- Task brief:
Return each line of the listing that follows in which the string "icon" can be found.
Segment Start: Data listing
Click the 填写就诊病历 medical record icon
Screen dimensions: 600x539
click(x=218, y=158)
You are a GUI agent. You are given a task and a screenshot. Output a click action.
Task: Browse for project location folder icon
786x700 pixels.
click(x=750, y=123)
Segment End: Data listing
Segment Start: Data listing
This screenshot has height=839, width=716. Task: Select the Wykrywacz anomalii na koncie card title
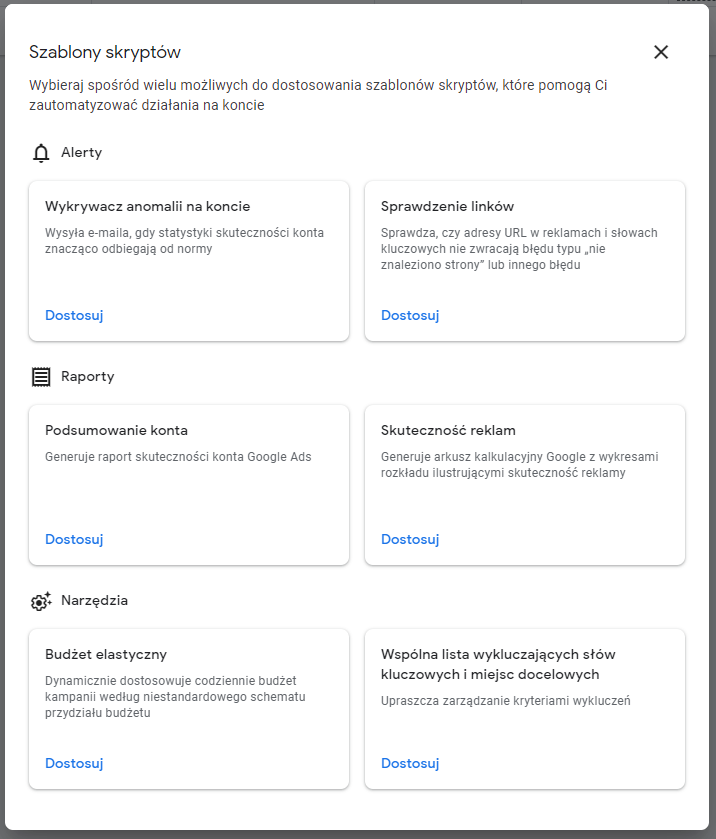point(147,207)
Segment End: Data listing
- Worked solution:
Click the 填写就诊病历 medical record icon
Task: Browse for project location folder icon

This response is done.